# TASK:
The records below are to be duplicated exactly as they appear.

# MATERIAL PROVIDED:
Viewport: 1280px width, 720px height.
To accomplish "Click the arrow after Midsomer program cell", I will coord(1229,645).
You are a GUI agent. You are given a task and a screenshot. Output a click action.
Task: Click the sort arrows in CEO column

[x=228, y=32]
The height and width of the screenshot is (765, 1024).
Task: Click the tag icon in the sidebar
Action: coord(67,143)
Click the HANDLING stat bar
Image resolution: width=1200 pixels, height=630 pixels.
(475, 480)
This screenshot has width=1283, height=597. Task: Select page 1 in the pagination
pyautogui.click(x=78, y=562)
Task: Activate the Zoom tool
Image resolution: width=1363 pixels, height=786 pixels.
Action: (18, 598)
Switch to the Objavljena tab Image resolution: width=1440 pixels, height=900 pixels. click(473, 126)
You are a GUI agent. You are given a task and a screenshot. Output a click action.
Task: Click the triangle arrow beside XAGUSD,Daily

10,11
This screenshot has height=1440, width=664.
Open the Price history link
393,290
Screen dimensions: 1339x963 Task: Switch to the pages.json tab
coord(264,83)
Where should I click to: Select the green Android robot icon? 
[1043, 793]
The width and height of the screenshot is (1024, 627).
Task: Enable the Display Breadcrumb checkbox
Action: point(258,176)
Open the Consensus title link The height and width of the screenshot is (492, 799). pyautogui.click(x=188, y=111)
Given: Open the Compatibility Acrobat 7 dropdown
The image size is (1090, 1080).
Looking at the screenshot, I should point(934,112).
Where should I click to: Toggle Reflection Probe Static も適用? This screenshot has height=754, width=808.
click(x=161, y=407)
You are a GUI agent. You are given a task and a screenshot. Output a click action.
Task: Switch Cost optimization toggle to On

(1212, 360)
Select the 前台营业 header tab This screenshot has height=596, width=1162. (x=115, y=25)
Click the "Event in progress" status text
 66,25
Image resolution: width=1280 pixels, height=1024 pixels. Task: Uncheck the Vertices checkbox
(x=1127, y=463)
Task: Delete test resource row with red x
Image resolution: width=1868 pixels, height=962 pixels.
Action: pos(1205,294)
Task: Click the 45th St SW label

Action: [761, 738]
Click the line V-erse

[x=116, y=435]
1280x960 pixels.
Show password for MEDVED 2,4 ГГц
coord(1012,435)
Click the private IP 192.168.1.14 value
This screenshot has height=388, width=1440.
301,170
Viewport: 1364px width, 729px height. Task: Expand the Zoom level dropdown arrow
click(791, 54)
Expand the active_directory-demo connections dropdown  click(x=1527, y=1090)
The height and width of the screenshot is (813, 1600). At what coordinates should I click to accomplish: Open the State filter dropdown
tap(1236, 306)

# RESPONSE BELOW:
Viewport: 1280px width, 720px height.
To accomplish "Click the arrow after Midsomer program cell", I will coord(1229,645).
You are a GUI agent. You are given a task and a screenshot. Output a click action.
Task: Click the sort arrows in CEO column

[x=228, y=32]
The height and width of the screenshot is (765, 1024).
Task: Click the tag icon in the sidebar
Action: coord(67,143)
Click the HANDLING stat bar
Image resolution: width=1200 pixels, height=630 pixels.
(475, 480)
This screenshot has width=1283, height=597. Task: Select page 1 in the pagination
pyautogui.click(x=78, y=562)
Task: Activate the Zoom tool
Image resolution: width=1363 pixels, height=786 pixels.
Action: (18, 598)
Switch to the Objavljena tab Image resolution: width=1440 pixels, height=900 pixels. click(473, 126)
You are a GUI agent. You are given a task and a screenshot. Output a click action.
Task: Click the triangle arrow beside XAGUSD,Daily

10,11
This screenshot has height=1440, width=664.
Open the Price history link
393,290
Screen dimensions: 1339x963 Task: Switch to the pages.json tab
coord(264,83)
Where should I click to: Select the green Android robot icon? 
[1043, 793]
The width and height of the screenshot is (1024, 627).
Task: Enable the Display Breadcrumb checkbox
Action: point(258,176)
Open the Consensus title link The height and width of the screenshot is (492, 799). pyautogui.click(x=188, y=111)
Given: Open the Compatibility Acrobat 7 dropdown
The image size is (1090, 1080).
Looking at the screenshot, I should point(934,112).
Where should I click to: Toggle Reflection Probe Static も適用? This screenshot has height=754, width=808.
click(x=161, y=407)
You are a GUI agent. You are given a task and a screenshot. Output a click action.
Task: Switch Cost optimization toggle to On

(1212, 360)
Select the 前台营业 header tab This screenshot has height=596, width=1162. (x=115, y=25)
Click the "Event in progress" status text
 66,25
Image resolution: width=1280 pixels, height=1024 pixels. Task: Uncheck the Vertices checkbox
(x=1127, y=463)
Task: Delete test resource row with red x
Image resolution: width=1868 pixels, height=962 pixels.
Action: pos(1205,294)
Task: Click the 45th St SW label

Action: [761, 738]
Click the line V-erse

[x=116, y=435]
1280x960 pixels.
Show password for MEDVED 2,4 ГГц
coord(1012,435)
Click the private IP 192.168.1.14 value
This screenshot has height=388, width=1440.
301,170
Viewport: 1364px width, 729px height. Task: Expand the Zoom level dropdown arrow
click(791, 54)
Expand the active_directory-demo connections dropdown  click(x=1527, y=1090)
The height and width of the screenshot is (813, 1600). At what coordinates should I click to accomplish: Open the State filter dropdown
tap(1236, 306)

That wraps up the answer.